» TEXT PASSAGE:
'''
THE ambulance service in Oxfordshire hopes to employ hundreds more paramedics after a dramatic surge in 999 calls.

South Central Ambulance Service (SCAS) has said it is looking to bring in 230 extra staff this year after emergency calls increased by 20 per cent in the last two years.

Chief executive Steve West said that the increase in demand “was not anticipated”, but hoped that additional staff would help bolster the service’s responses to emergencies.

But the recruitment drive comes after almost 82 per cent of staff at the service said they had considered leaving due to the stress of the job.

Unison representative of SCAS and paramedic for eight years Gavin Bashford believes more needs to be done to retain staff.

The 44-year-old said: “If we manage to get 230 staff and no more staff leave then it would improve the situation.

“But at the moment we still have an awful lot leaving, I think the management is being optimistic.

“My personal view is that SCAS won’t be able to achieve the 230 more staff, but you can’t fault them for what they’re doing to recruit staff. There is, however, a lot more they could do to retain staff.”

The father-of-one said that regular “late finishes”, where paramedics are forced to continue working after their assigned shift has finished, was the main cause for stress among frontline clinical staff. SCAS said it hoped that employing more staff would help reduce the strain on current paramedics.
'''
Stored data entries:
'''
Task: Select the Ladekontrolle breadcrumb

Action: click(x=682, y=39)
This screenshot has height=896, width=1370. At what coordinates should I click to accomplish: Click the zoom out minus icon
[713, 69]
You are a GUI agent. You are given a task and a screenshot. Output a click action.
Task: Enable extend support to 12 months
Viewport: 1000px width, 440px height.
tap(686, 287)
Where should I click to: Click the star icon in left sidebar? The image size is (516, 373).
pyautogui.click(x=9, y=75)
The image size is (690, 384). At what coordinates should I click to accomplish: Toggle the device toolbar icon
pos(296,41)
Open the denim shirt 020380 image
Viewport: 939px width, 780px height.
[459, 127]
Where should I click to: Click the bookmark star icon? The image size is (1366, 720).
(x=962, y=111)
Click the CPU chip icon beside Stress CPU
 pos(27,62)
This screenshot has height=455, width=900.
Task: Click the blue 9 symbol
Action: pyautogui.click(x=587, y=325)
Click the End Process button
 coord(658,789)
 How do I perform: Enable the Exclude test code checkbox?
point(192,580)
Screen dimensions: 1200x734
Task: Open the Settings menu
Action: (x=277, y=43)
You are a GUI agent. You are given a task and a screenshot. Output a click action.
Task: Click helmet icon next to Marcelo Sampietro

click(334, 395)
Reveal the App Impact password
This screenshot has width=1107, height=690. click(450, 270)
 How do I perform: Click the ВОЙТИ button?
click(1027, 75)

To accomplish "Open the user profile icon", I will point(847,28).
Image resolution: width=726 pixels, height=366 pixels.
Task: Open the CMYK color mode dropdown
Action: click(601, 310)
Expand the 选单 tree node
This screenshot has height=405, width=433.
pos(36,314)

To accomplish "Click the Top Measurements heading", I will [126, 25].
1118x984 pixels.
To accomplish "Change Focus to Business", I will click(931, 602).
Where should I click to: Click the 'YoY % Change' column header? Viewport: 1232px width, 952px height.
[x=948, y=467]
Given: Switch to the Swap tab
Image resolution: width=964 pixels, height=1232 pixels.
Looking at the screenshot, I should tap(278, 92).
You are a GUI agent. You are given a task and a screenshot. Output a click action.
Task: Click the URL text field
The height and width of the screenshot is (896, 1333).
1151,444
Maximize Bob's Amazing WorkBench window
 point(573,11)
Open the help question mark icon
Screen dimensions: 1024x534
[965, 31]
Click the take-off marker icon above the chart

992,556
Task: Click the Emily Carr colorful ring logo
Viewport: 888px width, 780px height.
'''
» PROBLEM SET:
1) Reproduce the ambulance recruitment article above word for word, from "Chief executive Steve" down to "done to retain staff.".
2) Resume the ambulance recruitment article above, picking up right after its final sentence.

» TASK-BY-TASK OUTPUTS:
1)
Chief executive Steve West said that the increase in demand “was not anticipated”, but hoped that additional staff would help bolster the service’s responses to emergencies.

But the recruitment drive comes after almost 82 per cent of staff at the service said they had considered leaving due to the stress of the job.

Unison representative of SCAS and paramedic for eight years Gavin Bashford believes more needs to be done to retain staff.

2)
But in December last year, it was reported that ambulance services had to turn to Poland and Australia to plug a reported shortfall of 2,500 staff nationwide.

Chief operating officer Sue Byrne said: “We recognise that there is a national shortage of paramedics and that this is not just a SCAS issue.

“Our recruitment plans are specifically challenged to try to meet the increasing need for more and more paramedics.

“We are targeting both experienced and newly qualified paramedics as part of our recruitment plans alongside our workforce plans for 2015 and 2016 which involve a combination of extensive, continued recruitment locally, nationally and internationally.”

Ms Byrne has also said SCAS is working with universities such as Oxford Brookes to increase recruitment on to paramedic programmes.

Currently the service is paid more than £19.1m a year by Oxfordshire Clinical Commissioning Group.

The area covered by SCAS covers more than four million residents, and it responds to about 80,000 patients a year.